• **Your instructions**
How many lines in these records hold the string "computer"? Reply with the number alone.

• **Available data**
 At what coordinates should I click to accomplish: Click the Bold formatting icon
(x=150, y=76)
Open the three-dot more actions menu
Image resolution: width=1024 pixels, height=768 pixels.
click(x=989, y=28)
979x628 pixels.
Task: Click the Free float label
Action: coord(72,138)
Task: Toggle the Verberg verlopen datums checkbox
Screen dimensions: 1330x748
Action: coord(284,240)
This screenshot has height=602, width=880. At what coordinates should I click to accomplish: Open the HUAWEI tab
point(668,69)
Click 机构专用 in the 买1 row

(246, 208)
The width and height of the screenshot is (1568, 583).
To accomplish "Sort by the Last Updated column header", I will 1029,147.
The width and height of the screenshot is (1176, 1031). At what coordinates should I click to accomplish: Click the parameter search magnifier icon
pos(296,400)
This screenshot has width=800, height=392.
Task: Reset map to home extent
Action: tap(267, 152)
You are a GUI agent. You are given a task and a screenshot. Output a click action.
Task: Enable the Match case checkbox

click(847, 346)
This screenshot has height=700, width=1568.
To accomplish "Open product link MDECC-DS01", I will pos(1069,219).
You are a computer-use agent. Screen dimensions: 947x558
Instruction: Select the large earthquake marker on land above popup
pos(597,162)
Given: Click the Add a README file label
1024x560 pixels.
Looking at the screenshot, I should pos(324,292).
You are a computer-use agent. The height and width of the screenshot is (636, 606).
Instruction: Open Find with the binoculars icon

• **Response**
2